=== Action item ===
Which of the lines below include the word "computer"? Pull each one out.

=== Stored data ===
•••
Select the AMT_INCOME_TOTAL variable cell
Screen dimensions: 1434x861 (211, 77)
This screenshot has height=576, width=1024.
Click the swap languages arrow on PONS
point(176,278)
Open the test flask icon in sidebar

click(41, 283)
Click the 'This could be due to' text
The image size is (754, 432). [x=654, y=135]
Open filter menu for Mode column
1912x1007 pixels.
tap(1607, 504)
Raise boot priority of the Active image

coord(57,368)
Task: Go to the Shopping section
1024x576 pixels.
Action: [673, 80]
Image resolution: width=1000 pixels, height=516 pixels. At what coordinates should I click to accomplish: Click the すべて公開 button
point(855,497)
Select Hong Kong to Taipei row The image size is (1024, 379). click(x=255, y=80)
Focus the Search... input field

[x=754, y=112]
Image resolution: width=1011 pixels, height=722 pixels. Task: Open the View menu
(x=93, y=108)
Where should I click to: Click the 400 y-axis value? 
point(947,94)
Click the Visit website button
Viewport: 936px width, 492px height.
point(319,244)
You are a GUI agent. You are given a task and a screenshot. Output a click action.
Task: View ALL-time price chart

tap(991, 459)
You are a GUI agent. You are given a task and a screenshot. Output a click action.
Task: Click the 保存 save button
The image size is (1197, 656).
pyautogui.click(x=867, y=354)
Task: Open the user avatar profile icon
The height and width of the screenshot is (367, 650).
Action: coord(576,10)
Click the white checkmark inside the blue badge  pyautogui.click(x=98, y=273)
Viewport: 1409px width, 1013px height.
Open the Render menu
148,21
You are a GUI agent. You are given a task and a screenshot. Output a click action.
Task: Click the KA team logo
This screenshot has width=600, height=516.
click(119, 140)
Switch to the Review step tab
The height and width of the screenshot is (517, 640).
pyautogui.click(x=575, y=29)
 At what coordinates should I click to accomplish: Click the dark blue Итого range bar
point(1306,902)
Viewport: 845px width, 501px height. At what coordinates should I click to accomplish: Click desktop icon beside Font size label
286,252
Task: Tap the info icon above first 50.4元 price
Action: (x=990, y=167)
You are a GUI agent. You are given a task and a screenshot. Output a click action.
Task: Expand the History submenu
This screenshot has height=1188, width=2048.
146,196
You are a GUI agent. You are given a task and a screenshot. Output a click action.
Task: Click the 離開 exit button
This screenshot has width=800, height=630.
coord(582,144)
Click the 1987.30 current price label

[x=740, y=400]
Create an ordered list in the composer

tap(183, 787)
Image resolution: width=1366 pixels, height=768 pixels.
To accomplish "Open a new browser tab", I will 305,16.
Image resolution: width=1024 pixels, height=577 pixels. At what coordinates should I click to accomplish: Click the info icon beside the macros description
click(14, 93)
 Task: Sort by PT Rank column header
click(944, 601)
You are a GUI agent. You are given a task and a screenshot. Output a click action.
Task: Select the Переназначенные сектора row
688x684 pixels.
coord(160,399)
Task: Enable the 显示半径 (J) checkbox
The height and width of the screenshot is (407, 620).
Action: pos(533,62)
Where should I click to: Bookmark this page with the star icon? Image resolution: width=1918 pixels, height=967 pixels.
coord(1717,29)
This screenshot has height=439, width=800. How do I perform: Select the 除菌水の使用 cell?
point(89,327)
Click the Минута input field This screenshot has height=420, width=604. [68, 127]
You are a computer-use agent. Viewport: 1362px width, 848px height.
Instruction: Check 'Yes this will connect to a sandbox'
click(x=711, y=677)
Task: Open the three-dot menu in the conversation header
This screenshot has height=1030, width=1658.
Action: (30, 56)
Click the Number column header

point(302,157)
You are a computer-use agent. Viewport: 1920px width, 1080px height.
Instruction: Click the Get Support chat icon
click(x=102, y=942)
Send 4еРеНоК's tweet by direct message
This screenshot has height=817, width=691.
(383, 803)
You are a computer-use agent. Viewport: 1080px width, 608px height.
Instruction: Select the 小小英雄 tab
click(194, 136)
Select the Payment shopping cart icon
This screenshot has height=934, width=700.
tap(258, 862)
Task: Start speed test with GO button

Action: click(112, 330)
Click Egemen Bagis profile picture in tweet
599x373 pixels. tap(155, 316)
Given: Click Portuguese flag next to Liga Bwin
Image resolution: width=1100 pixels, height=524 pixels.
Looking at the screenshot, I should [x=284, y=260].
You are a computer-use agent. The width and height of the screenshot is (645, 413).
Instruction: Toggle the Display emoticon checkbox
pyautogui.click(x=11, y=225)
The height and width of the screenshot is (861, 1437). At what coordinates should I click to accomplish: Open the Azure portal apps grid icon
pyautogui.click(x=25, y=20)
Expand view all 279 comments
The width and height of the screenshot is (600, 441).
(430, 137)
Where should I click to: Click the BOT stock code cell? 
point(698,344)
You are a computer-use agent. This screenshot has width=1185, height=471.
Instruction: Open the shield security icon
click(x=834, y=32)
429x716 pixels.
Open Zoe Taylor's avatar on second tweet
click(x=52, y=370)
•••
=== Solution ===
You are a computer-use agent. Viewport: 1362px width, 848px height.
You are a computer-use agent. Viewport: 1920px width, 1080px height.
You are a computer-use agent. Viewport: 1080px width, 608px height.
You are a computer-use agent. The width and height of the screenshot is (645, 413).
You are a computer-use agent. This screenshot has width=1185, height=471.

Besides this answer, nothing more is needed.